### THE INPUT
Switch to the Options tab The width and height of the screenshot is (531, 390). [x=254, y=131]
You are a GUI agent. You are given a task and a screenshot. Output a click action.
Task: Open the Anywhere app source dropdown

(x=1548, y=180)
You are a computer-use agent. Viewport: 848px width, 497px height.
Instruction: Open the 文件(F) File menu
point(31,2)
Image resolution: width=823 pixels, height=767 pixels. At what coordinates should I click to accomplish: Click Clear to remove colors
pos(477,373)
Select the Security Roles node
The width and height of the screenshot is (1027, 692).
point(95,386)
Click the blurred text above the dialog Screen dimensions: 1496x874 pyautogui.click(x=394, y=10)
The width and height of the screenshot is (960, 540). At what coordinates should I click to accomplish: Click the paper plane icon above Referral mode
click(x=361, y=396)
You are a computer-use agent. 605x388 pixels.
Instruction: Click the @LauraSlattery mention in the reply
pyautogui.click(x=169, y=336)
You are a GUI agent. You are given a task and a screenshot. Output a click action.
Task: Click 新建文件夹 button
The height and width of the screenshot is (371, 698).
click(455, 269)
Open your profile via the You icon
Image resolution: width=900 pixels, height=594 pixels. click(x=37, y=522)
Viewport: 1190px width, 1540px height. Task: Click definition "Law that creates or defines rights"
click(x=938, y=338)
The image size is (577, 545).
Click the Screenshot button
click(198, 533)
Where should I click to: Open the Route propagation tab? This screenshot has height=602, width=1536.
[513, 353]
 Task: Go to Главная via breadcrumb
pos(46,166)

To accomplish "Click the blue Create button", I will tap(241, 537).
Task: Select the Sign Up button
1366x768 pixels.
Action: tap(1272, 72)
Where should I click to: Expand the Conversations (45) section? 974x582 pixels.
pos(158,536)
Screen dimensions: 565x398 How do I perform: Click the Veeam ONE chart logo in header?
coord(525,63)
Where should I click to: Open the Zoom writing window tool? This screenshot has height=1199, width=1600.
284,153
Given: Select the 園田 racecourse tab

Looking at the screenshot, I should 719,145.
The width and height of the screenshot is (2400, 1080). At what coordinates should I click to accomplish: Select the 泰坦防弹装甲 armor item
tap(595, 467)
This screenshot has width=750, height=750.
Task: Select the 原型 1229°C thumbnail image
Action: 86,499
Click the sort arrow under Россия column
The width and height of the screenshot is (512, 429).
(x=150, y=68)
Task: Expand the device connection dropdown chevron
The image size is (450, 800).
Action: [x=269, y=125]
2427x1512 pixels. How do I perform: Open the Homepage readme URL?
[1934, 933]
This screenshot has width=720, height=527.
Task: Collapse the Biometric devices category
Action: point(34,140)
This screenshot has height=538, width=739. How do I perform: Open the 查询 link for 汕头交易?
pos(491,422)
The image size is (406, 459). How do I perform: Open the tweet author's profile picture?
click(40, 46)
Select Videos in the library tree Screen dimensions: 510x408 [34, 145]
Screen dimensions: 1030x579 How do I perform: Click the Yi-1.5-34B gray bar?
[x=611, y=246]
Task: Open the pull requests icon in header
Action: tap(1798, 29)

### TASK GOAL
Change "library" to "media" in the material between the lines holding "The image size is (406, 459)." and "Select Videos in", inclusive, and give back only those lines with nothing else altered.

### FULL SOLUTION
The image size is (406, 459). How do I perform: Open the tweet author's profile picture?
click(40, 46)
Select Videos in the media tree Screen dimensions: 510x408 [34, 145]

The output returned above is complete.